Records taken from a data source

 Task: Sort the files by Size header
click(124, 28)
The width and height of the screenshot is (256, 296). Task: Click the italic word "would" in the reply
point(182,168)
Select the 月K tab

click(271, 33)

Exercise instructions
Write out every line of the listing above word for word, changing nothing.

Written answer
 Task: Sort the files by Size header
click(124, 28)
The width and height of the screenshot is (256, 296). Task: Click the italic word "would" in the reply
point(182,168)
Select the 月K tab

click(271, 33)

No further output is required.